Investigators ultimately identified “Chris” as Kowalski. A firearms check found that Kowalski purchased a 9 mm handgun a month before Tuggy’s death and sold it about eight months later to a gun shop, around the time he moved to South Carolina. The gun was tracked down to its current owners, a State College couple who were the only other owners, and sent for testing that found the test bullets and bullets recovered from Tuggy had “significant similarities,” and “matched… in all class characteristics.”
Ferguson Township Detective Caleb Clouse and attorney general’s office investigator Chris Weaver went to South Carolina to interview Kowalski on Feb. 8, 2021, first at the supermarket where he was working and then at a detention center. The hourslong interviews were played during the trial
Kowalski first said he was only generally aware of the Tuggy case, then claimed he knew Tuggy through her son. Confronted with evidence of their relationship, Kowalski said he did go to her home that day and that as he was taking off his coat a gun he had in the pocket fell to the floor and discharged, with the bullet striking Tuggy. He then said that he picked up the gun and it was jammed. When he attempted to clear it, he claimed, the gun discharged a second time and struck Tuggy again.
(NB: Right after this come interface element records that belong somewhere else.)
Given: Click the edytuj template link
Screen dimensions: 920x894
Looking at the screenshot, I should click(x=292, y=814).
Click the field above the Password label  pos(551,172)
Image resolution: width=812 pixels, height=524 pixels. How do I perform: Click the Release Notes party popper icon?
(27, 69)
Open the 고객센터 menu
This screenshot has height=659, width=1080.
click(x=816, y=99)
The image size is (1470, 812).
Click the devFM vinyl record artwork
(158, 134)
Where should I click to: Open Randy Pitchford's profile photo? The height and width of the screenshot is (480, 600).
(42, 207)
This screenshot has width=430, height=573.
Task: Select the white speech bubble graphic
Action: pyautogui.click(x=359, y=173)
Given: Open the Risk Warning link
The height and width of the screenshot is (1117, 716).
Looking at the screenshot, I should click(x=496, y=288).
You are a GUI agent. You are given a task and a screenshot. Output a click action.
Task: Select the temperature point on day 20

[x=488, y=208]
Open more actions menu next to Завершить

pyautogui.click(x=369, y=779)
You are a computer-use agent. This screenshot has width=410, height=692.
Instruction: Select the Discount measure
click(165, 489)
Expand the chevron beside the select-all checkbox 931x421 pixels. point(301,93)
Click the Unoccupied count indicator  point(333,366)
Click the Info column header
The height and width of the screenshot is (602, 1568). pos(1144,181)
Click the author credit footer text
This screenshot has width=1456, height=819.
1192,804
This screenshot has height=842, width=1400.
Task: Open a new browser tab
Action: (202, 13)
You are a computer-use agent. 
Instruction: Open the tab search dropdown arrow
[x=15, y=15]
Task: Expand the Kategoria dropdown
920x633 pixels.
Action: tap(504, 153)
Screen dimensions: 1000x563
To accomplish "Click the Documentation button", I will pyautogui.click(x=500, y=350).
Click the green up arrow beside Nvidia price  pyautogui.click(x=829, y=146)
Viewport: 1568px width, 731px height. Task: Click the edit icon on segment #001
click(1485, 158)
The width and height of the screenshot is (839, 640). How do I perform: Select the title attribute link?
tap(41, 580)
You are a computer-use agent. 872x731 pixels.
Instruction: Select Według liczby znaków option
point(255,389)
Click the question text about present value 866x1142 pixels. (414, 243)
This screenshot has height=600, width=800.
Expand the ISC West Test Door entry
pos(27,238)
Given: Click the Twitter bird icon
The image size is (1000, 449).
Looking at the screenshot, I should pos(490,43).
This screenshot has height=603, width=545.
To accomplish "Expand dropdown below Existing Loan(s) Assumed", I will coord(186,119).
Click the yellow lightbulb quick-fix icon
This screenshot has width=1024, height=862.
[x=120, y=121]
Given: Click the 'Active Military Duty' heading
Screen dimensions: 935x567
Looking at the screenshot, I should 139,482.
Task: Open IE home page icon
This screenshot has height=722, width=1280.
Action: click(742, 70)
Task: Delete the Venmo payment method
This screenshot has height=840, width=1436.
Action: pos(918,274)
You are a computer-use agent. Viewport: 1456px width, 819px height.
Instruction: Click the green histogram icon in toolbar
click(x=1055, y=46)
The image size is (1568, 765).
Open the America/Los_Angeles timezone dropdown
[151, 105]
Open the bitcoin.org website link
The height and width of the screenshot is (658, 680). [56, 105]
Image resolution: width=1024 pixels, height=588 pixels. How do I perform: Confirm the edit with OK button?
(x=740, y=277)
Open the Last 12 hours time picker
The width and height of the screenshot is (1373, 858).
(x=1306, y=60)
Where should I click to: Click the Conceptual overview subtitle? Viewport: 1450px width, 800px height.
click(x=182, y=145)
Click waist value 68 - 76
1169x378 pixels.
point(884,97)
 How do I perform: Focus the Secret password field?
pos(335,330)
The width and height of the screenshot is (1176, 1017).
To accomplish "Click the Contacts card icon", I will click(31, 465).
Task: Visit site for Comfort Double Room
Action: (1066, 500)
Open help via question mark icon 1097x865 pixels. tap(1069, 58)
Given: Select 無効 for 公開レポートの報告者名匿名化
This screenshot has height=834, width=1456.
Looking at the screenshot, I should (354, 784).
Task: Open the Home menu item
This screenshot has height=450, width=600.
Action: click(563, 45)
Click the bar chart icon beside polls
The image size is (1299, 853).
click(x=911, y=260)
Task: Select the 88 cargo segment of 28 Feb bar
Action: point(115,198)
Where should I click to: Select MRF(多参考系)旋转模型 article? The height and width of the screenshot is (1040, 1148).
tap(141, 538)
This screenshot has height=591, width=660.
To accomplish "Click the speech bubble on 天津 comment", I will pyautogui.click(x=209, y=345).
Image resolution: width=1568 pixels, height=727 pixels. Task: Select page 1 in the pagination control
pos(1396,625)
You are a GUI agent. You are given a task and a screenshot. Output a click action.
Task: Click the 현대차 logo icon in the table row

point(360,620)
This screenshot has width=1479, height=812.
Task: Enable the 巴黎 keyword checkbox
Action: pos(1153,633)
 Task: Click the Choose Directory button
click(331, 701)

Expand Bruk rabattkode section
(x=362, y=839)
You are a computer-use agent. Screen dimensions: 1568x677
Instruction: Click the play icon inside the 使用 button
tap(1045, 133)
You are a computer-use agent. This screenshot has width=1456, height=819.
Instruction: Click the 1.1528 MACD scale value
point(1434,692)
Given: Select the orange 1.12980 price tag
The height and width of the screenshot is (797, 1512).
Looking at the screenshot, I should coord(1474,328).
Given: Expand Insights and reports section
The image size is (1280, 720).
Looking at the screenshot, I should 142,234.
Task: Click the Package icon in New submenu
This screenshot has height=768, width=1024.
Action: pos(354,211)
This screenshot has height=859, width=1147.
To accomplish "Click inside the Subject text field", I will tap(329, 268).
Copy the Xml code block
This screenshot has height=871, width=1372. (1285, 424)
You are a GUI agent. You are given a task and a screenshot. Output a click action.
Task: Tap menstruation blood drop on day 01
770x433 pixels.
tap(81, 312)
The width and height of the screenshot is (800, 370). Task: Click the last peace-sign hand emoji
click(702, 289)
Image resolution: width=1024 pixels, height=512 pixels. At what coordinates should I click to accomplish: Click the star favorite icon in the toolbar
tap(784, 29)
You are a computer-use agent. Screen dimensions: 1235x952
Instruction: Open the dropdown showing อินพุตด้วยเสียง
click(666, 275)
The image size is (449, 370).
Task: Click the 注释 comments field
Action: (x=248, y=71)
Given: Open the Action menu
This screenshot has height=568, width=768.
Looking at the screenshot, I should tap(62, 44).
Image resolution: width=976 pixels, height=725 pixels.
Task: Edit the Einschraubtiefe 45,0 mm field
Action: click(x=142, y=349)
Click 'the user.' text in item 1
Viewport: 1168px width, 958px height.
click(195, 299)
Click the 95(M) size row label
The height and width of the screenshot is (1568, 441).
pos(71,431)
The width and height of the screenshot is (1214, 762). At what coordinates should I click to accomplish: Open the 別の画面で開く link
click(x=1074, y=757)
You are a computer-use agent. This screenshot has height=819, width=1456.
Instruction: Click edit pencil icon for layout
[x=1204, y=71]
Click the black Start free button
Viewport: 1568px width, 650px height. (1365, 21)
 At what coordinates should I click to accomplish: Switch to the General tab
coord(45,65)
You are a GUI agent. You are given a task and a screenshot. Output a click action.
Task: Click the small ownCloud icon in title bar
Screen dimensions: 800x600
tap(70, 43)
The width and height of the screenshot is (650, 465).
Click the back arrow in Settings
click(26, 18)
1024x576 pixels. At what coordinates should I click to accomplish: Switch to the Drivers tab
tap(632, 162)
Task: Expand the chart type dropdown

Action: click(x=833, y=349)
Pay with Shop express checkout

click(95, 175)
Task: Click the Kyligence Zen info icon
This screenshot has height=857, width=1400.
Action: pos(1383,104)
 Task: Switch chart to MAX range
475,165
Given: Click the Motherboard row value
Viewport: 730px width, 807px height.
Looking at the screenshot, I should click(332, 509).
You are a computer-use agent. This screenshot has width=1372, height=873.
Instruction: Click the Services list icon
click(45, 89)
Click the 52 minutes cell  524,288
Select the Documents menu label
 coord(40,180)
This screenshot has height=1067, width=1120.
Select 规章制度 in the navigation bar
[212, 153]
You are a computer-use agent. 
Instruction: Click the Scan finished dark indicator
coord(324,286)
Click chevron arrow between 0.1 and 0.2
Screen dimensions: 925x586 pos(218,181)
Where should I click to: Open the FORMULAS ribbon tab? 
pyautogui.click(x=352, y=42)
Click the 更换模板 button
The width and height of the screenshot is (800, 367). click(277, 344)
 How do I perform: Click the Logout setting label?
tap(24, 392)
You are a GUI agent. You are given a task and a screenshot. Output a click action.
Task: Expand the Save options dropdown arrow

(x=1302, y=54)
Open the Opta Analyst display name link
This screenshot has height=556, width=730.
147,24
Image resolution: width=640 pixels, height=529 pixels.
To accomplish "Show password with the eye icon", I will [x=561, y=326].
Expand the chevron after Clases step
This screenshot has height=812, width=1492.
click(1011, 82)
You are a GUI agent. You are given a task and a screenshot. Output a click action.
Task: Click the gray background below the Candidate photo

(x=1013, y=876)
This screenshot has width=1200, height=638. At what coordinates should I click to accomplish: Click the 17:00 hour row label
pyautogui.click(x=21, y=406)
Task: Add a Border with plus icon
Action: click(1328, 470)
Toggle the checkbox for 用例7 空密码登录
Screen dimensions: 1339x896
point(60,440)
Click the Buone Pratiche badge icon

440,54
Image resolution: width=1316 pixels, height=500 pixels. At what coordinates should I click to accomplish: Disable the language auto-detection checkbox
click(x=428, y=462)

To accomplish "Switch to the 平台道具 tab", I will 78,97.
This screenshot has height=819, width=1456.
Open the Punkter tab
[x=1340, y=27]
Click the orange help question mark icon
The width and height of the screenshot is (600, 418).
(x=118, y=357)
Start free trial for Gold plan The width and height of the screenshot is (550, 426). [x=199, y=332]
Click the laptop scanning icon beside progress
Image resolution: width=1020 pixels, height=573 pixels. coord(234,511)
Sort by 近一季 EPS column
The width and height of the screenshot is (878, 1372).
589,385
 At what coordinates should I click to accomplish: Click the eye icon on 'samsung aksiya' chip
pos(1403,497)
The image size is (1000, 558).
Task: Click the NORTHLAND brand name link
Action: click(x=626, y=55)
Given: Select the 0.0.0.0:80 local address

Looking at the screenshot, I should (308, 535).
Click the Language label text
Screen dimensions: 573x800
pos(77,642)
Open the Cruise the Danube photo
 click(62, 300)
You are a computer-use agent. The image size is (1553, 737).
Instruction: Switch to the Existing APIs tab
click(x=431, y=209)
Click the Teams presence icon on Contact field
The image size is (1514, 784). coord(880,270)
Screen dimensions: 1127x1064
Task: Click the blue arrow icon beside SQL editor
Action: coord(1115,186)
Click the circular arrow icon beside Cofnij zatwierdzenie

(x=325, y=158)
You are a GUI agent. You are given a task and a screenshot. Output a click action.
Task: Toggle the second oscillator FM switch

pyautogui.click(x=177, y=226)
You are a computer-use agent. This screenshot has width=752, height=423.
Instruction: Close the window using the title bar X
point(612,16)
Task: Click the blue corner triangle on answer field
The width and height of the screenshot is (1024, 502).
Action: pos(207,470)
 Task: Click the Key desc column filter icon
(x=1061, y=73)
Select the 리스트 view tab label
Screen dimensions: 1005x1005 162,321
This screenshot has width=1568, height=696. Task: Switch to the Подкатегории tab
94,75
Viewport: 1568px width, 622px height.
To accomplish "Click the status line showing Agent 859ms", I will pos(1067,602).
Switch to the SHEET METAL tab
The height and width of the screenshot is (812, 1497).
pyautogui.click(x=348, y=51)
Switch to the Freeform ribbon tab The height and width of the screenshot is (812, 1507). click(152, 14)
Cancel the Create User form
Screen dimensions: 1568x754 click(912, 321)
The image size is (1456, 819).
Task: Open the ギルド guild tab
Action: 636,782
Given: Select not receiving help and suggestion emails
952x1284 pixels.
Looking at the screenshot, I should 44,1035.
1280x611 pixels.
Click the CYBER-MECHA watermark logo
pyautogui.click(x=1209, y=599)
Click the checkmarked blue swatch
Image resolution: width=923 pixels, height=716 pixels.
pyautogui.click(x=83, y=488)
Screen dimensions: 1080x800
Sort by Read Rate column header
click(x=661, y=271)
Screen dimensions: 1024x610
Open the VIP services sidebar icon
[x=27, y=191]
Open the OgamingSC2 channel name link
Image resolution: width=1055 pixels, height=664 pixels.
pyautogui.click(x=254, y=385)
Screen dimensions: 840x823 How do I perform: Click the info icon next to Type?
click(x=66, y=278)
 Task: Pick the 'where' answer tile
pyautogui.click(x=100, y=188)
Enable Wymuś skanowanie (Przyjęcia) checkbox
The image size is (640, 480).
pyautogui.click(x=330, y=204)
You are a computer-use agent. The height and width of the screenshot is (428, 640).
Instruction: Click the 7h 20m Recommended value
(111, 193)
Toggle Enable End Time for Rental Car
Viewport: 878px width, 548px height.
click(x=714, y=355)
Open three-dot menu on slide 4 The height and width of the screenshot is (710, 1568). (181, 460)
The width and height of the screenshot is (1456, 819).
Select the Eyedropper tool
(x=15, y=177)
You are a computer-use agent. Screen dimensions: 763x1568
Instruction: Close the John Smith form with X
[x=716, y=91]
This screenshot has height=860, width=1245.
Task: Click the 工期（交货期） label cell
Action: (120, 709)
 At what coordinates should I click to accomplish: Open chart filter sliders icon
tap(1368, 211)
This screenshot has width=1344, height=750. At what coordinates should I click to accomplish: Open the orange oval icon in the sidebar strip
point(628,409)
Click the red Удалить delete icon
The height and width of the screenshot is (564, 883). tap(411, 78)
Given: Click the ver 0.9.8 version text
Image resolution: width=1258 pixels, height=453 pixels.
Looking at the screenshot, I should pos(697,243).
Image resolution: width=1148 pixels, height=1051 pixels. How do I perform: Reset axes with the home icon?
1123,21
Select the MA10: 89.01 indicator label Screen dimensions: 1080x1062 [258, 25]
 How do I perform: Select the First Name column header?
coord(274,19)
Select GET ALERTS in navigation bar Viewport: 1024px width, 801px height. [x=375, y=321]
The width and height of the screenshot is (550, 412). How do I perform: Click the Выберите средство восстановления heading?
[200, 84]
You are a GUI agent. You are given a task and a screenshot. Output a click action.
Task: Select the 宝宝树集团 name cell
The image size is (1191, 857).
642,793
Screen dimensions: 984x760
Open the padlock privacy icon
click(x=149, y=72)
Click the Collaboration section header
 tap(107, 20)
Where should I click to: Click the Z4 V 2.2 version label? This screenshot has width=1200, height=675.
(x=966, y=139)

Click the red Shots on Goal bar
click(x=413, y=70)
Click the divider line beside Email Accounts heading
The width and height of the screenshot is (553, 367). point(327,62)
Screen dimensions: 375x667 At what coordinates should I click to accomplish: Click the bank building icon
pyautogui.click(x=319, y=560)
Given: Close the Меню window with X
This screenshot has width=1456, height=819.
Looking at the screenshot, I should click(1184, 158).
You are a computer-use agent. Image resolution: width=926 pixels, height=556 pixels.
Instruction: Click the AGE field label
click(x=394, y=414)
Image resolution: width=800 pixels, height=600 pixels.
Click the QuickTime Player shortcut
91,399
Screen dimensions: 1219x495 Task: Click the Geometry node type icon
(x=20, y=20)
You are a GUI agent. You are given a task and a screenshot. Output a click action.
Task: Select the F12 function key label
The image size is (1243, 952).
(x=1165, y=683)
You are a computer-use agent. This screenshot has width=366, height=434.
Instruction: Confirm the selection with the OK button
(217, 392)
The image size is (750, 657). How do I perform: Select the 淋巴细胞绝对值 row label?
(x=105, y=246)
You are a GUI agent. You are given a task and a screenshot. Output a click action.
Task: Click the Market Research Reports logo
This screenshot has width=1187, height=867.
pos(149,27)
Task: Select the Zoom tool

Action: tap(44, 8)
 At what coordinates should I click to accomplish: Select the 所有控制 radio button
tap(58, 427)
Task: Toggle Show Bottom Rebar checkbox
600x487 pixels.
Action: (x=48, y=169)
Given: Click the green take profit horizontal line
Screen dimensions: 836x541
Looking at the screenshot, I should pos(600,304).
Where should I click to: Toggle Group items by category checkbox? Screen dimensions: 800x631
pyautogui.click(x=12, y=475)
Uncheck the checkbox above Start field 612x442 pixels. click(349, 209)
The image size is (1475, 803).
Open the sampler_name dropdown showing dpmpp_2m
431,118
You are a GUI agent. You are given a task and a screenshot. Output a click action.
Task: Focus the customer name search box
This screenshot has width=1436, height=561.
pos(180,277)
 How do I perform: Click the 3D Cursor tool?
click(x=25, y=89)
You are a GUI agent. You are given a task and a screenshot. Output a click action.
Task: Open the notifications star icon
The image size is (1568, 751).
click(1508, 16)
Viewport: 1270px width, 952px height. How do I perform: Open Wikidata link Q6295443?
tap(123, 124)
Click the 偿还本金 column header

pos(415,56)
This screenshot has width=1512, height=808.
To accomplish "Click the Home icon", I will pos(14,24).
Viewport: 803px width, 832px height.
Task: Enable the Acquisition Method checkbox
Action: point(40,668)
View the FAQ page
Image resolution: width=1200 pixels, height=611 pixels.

Told his story made no sense, Kowalski admitted that he intentionally shot her “in cold blood.”
“The truth is, I killed her,” he said. “I killed her because I was depressed, down and hopeless. I was having a mid-life crisis.”
Kowalski thought about killing Tuggy for months and told investigators “It was time to get the job done.”
Kowalski told police he long thought about being a “gunslinger,” and admitted to choosing Tuggy as his victim because of her vulnerability.
He went to Tuggy’s house with tea to use as “bait,” he told police, and cocked the gun slowly in the bathroom so Tuggy wouldn’t hear it before he shot her. He said that after the first shot, the gun jammed and after he cleared it he shot her again. His description of the shots, the ammo used, what Tuggy was wearing and her condition after being shot all matched the evidence.
Kowalski told police he collected the shell casings and disposed of them at a State College area restaurant later that night when he went out for pizza with his father. He locked the front door before leaving Tuggy’s house and exited through the back. Then he took a circuitous route home out of concern that he might pass responding police on the way if a neighbor had heard the shots and called the police.
He told investigators that he planned to take photos of Tuggy undressed but decided not to because he was afraid of getting blood on himself. Prosecutors argued that Kowalski was motivated was his fixation on photographing a woman naked.
Sekula said Kowalski’s actions demonstrated that he knew what he did was wrong, adding that he did not discuss the killing with family, friends or therapists.
“Jean died several years ago and her family has not had closure since,” Attorney General Josh Shapiro said in a statement. “Thanks to the diligent efforts of our lawyers, investigators, and fellow members of law enforcement who never gave up on this case, Christopher Kowalski is being held accountable for his actions. We hope today’s guilty verdict brings justice to the Tuggy family and helps them heal.”
Jurors twice sent questions to Judge Brian Marshall during deliberations on Monday, first asking for Kowalski’s psychiatric and medication records, then for clarification on the difference between guilty and guilty but mentally ill.
Egan said Kowalski will undergo a mental health evaluation prior to sentencing “so we can have him placed in the best facility for him.”
He was unsure whether Kowalski will appeal the verdict.
“We haven’t discussed that with the family yet, but appeals in cases like these are extremely difficult, and realistically speaking, even if we were successful on appeal… the goal would still be to have him institutionalized, just it’s a difference in what setting,” Egan said.